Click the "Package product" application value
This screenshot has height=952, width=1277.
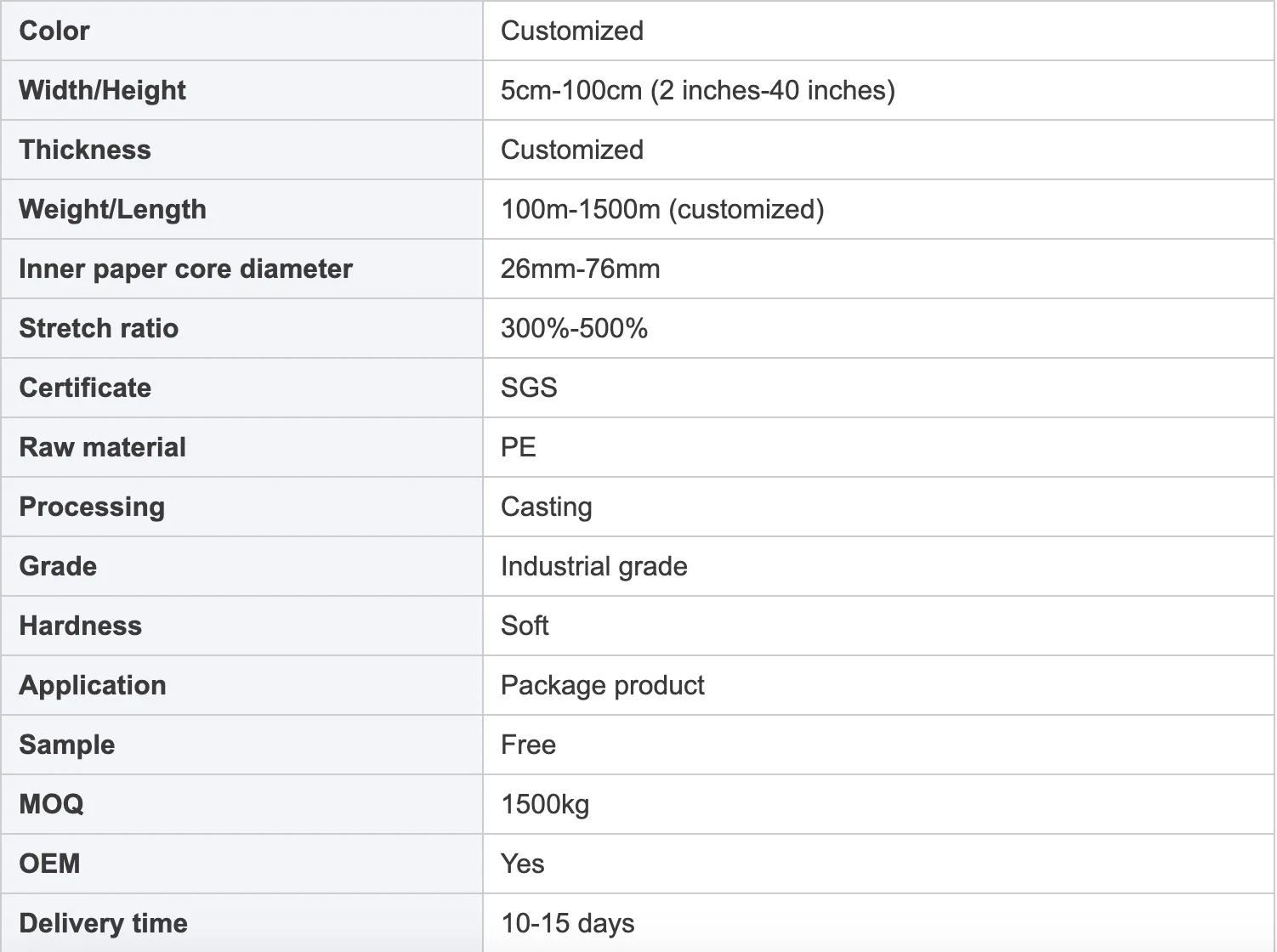pyautogui.click(x=602, y=685)
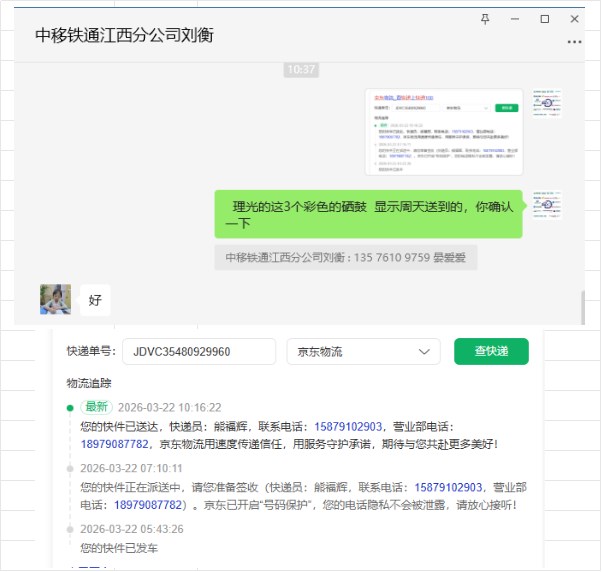This screenshot has width=602, height=572.
Task: Maximize the chat window
Action: [545, 19]
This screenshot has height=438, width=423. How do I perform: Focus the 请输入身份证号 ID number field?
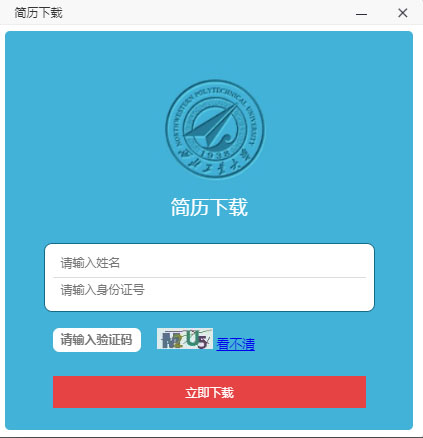click(210, 290)
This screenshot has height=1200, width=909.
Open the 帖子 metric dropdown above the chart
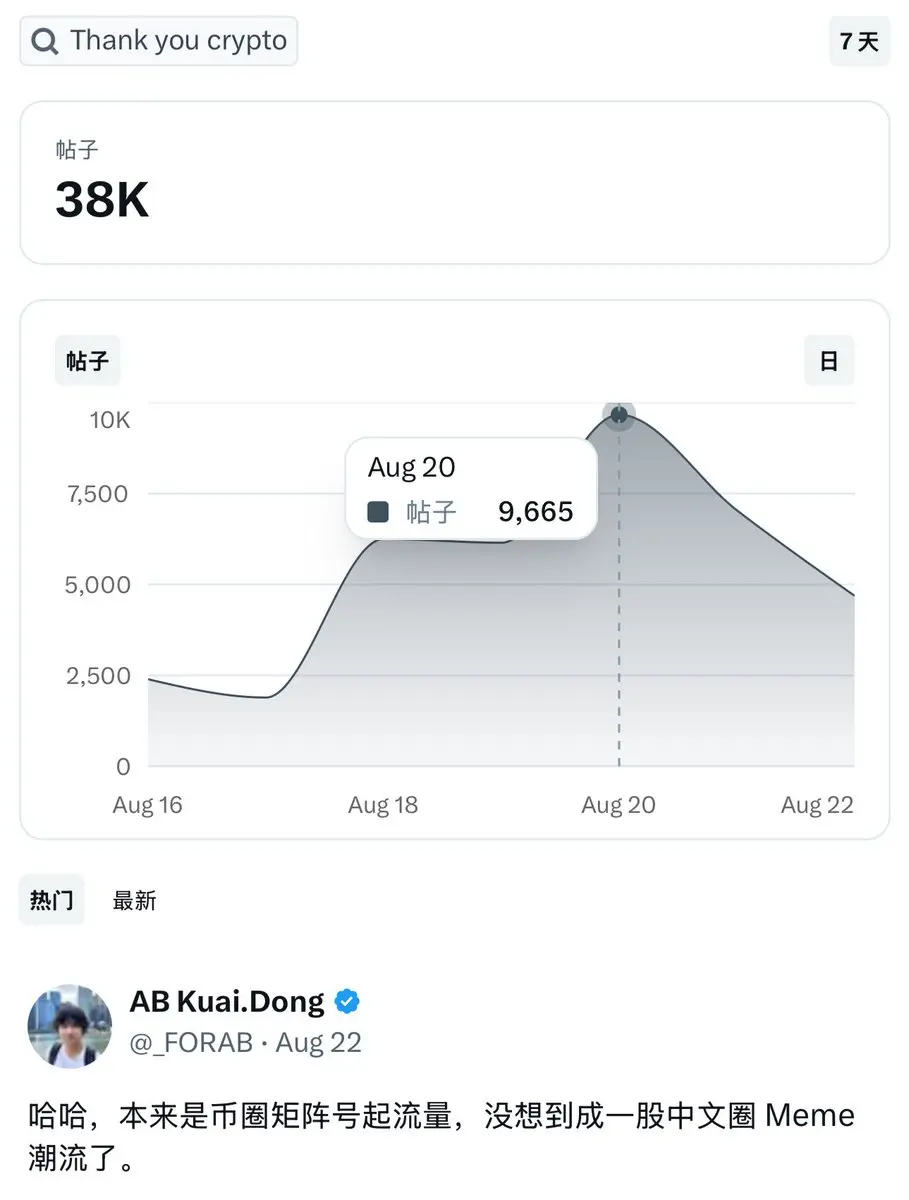[x=88, y=361]
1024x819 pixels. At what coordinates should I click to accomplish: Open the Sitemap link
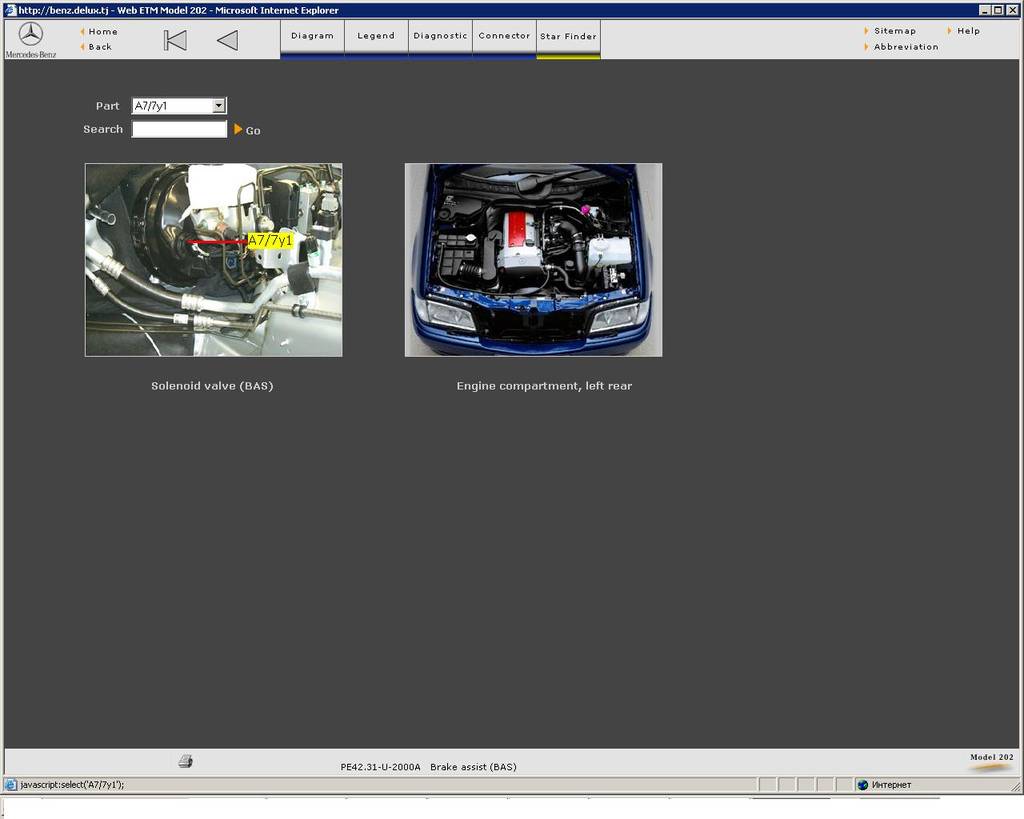pos(895,31)
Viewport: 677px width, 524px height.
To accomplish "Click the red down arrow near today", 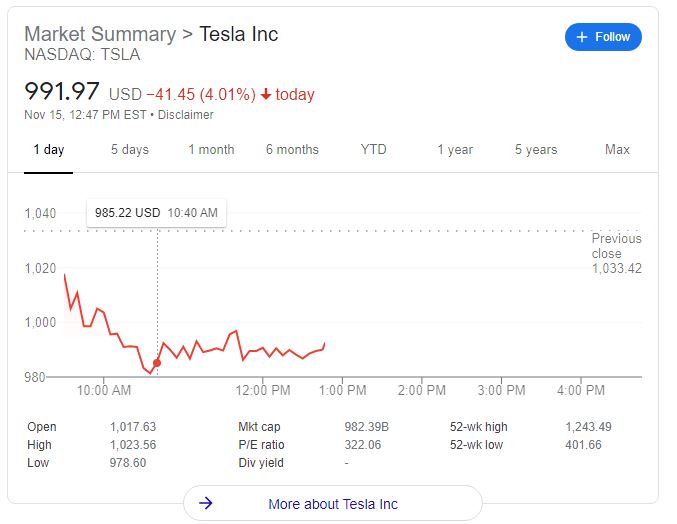I will click(266, 95).
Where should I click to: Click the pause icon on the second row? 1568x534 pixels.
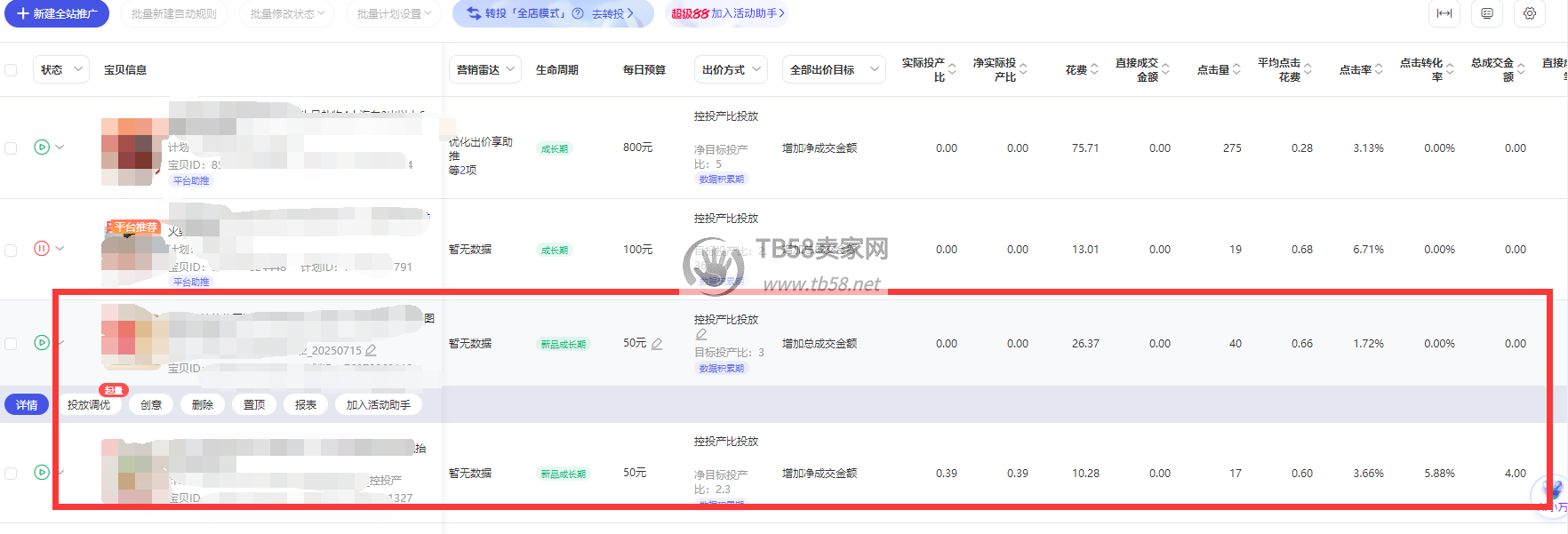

_ABOUT THIS EXERCISE_. Only the lines above starting with the line with "Open the 帖子 metric dropdown above the chart" and going on through the line with "Viewport: 677px width, 524px height." belong in the answer; repeat them exactly, minus any picture.

_RESPONSE FOR THIS EXERCISE_.
Open the 帖子 metric dropdown above the chart
[x=88, y=361]
1024x819 pixels. At what coordinates should I click to accomplish: Open the Sitemap link
pos(895,31)
Viewport: 677px width, 524px height.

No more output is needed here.